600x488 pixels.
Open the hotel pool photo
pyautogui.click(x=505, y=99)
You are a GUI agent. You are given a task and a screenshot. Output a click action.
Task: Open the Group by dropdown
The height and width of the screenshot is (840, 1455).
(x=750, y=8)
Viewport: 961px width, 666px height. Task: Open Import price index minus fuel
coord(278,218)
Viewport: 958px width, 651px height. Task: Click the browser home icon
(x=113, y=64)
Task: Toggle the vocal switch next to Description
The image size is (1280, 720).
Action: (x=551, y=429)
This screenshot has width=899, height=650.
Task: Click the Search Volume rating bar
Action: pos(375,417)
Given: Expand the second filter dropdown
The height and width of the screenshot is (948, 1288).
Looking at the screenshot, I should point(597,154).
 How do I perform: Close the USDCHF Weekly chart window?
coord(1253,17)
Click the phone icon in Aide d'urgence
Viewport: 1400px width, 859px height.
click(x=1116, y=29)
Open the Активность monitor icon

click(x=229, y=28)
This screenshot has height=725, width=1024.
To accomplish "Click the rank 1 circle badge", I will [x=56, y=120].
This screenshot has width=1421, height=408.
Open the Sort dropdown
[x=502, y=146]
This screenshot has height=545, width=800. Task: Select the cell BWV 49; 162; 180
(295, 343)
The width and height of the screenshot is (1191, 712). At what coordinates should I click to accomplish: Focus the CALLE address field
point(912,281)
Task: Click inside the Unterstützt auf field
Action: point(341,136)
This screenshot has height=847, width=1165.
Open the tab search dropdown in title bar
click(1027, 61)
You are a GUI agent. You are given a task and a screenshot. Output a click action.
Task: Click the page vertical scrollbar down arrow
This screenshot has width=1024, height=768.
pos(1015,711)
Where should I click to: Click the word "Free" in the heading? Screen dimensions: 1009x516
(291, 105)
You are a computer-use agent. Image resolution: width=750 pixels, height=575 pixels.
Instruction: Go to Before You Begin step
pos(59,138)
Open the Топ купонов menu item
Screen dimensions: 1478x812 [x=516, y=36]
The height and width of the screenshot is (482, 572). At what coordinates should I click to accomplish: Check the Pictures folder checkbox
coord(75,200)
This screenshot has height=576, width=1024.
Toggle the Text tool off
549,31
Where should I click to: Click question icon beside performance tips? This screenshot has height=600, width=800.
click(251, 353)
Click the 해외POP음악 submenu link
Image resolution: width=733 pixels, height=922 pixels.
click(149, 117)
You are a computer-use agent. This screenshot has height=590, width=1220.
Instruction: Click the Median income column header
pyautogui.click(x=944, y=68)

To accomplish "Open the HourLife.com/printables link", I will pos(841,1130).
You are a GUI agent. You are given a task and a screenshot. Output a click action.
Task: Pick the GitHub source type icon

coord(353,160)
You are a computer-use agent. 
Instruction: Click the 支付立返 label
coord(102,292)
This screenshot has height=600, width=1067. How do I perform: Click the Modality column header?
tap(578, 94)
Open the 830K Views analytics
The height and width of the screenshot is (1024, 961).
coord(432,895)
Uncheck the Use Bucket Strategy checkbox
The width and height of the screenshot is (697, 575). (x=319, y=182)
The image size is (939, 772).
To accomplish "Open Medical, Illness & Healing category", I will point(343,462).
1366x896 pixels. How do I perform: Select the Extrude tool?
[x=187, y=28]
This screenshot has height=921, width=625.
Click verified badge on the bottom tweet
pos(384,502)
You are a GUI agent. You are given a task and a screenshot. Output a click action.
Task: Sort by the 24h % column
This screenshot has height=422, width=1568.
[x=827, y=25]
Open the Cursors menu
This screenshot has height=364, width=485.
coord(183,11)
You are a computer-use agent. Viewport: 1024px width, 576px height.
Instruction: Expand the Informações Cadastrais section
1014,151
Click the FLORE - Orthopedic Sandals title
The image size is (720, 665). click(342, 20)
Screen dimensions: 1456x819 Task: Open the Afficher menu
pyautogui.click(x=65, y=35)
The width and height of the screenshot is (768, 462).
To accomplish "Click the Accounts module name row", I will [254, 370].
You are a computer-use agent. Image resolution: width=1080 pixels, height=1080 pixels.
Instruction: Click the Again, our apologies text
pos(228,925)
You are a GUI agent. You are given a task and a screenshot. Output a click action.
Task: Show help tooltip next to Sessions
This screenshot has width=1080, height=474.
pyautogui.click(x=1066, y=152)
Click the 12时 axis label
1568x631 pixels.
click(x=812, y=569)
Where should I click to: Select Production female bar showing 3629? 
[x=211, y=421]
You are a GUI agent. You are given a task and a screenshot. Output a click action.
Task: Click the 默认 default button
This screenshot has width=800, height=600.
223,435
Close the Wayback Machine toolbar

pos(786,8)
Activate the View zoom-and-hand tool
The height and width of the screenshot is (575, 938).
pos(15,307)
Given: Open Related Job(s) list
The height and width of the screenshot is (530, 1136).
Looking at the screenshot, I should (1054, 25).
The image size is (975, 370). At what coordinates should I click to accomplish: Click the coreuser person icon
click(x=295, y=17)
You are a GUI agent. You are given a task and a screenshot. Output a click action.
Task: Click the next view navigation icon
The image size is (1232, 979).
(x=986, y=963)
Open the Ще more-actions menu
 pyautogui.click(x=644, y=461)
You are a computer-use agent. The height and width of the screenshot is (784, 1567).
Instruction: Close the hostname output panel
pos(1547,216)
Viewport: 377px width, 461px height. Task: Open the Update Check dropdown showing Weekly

What needs to be done: Every line in the data above has to be retyped exactly.

Result for this exercise:
600x488 pixels.
Open the hotel pool photo
pyautogui.click(x=505, y=99)
You are a GUI agent. You are given a task and a screenshot. Output a click action.
Task: Open the Group by dropdown
The height and width of the screenshot is (840, 1455).
(x=750, y=8)
Viewport: 961px width, 666px height. Task: Open Import price index minus fuel
coord(278,218)
Viewport: 958px width, 651px height. Task: Click the browser home icon
(x=113, y=64)
Task: Toggle the vocal switch next to Description
The image size is (1280, 720).
Action: (x=551, y=429)
This screenshot has width=899, height=650.
Task: Click the Search Volume rating bar
Action: pos(375,417)
Given: Expand the second filter dropdown
The height and width of the screenshot is (948, 1288).
Looking at the screenshot, I should point(597,154).
 How do I perform: Close the USDCHF Weekly chart window?
coord(1253,17)
Click the phone icon in Aide d'urgence
Viewport: 1400px width, 859px height.
click(x=1116, y=29)
Open the Активность monitor icon

click(x=229, y=28)
This screenshot has height=725, width=1024.
To accomplish "Click the rank 1 circle badge", I will [x=56, y=120].
This screenshot has width=1421, height=408.
Open the Sort dropdown
[x=502, y=146]
This screenshot has height=545, width=800. Task: Select the cell BWV 49; 162; 180
(295, 343)
The width and height of the screenshot is (1191, 712). At what coordinates should I click to accomplish: Focus the CALLE address field
point(912,281)
Task: Click inside the Unterstützt auf field
Action: point(341,136)
This screenshot has height=847, width=1165.
Open the tab search dropdown in title bar
click(1027, 61)
You are a GUI agent. You are given a task and a screenshot. Output a click action.
Task: Click the page vertical scrollbar down arrow
This screenshot has width=1024, height=768.
pos(1015,711)
Where should I click to: Click the word "Free" in the heading? Screen dimensions: 1009x516
(291, 105)
You are a computer-use agent. Image resolution: width=750 pixels, height=575 pixels.
Instruction: Go to Before You Begin step
pos(59,138)
Open the Топ купонов menu item
Screen dimensions: 1478x812 [x=516, y=36]
The height and width of the screenshot is (482, 572). At what coordinates should I click to accomplish: Check the Pictures folder checkbox
coord(75,200)
This screenshot has height=576, width=1024.
Toggle the Text tool off
549,31
Where should I click to: Click question icon beside performance tips? This screenshot has height=600, width=800.
click(251, 353)
Click the 해외POP음악 submenu link
Image resolution: width=733 pixels, height=922 pixels.
click(149, 117)
You are a computer-use agent. This screenshot has height=590, width=1220.
Instruction: Click the Median income column header
pyautogui.click(x=944, y=68)

To accomplish "Open the HourLife.com/printables link", I will pos(841,1130).
You are a GUI agent. You are given a task and a screenshot. Output a click action.
Task: Pick the GitHub source type icon

coord(353,160)
You are a computer-use agent. 
Instruction: Click the 支付立返 label
coord(102,292)
This screenshot has height=600, width=1067. How do I perform: Click the Modality column header?
tap(578, 94)
Open the 830K Views analytics
The height and width of the screenshot is (1024, 961).
coord(432,895)
Uncheck the Use Bucket Strategy checkbox
The width and height of the screenshot is (697, 575). (x=319, y=182)
The image size is (939, 772).
To accomplish "Open Medical, Illness & Healing category", I will point(343,462).
1366x896 pixels. How do I perform: Select the Extrude tool?
[x=187, y=28]
This screenshot has height=921, width=625.
Click verified badge on the bottom tweet
pos(384,502)
You are a GUI agent. You are given a task and a screenshot. Output a click action.
Task: Sort by the 24h % column
This screenshot has height=422, width=1568.
[x=827, y=25]
Open the Cursors menu
This screenshot has height=364, width=485.
coord(183,11)
You are a computer-use agent. Viewport: 1024px width, 576px height.
Instruction: Expand the Informações Cadastrais section
1014,151
Click the FLORE - Orthopedic Sandals title
The image size is (720, 665). click(342, 20)
Screen dimensions: 1456x819 Task: Open the Afficher menu
pyautogui.click(x=65, y=35)
The width and height of the screenshot is (768, 462).
To accomplish "Click the Accounts module name row", I will [254, 370].
You are a computer-use agent. Image resolution: width=1080 pixels, height=1080 pixels.
Instruction: Click the Again, our apologies text
pos(228,925)
You are a GUI agent. You are given a task and a screenshot. Output a click action.
Task: Show help tooltip next to Sessions
This screenshot has width=1080, height=474.
pyautogui.click(x=1066, y=152)
Click the 12时 axis label
1568x631 pixels.
click(x=812, y=569)
Where should I click to: Select Production female bar showing 3629? 
[x=211, y=421]
You are a GUI agent. You are given a task and a screenshot. Output a click action.
Task: Click the 默认 default button
This screenshot has width=800, height=600.
223,435
Close the Wayback Machine toolbar

pos(786,8)
Activate the View zoom-and-hand tool
The height and width of the screenshot is (575, 938).
pos(15,307)
Given: Open Related Job(s) list
The height and width of the screenshot is (530, 1136).
Looking at the screenshot, I should (1054, 25).
The image size is (975, 370). At what coordinates should I click to accomplish: Click the coreuser person icon
click(x=295, y=17)
You are a GUI agent. You are given a task and a screenshot. Output a click action.
Task: Click the next view navigation icon
The image size is (1232, 979).
(x=986, y=963)
Open the Ще more-actions menu
 pyautogui.click(x=644, y=461)
You are a computer-use agent. The height and width of the screenshot is (784, 1567).
Instruction: Close the hostname output panel
pos(1547,216)
Viewport: 377px width, 461px height. Task: Open the Update Check dropdown showing Weekly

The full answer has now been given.